--- begin DATA SHOWN ---
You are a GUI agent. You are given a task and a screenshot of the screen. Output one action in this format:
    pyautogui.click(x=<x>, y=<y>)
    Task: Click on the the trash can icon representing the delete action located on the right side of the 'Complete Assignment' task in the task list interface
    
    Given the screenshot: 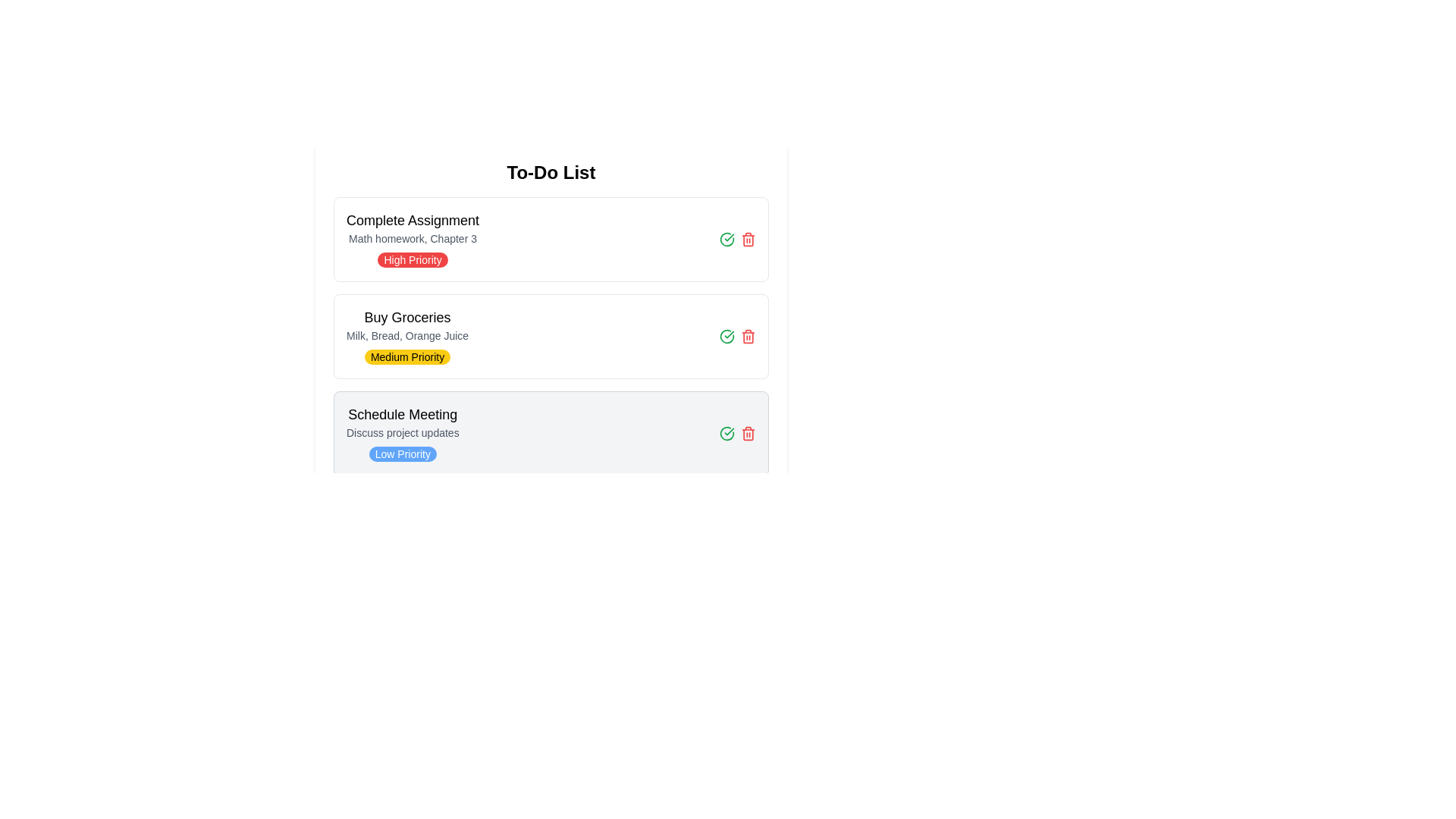 What is the action you would take?
    pyautogui.click(x=748, y=239)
--- end DATA SHOWN ---
**EXERCISE DIRECTIONS**.
Copy out the records from their first line through the line containing "pyautogui.click(x=<x>, y=<y>)", including both of those lines.

**EXERCISE RESULT**.
You are a GUI agent. You are given a task and a screenshot of the screen. Output one action in this format:
    pyautogui.click(x=<x>, y=<y>)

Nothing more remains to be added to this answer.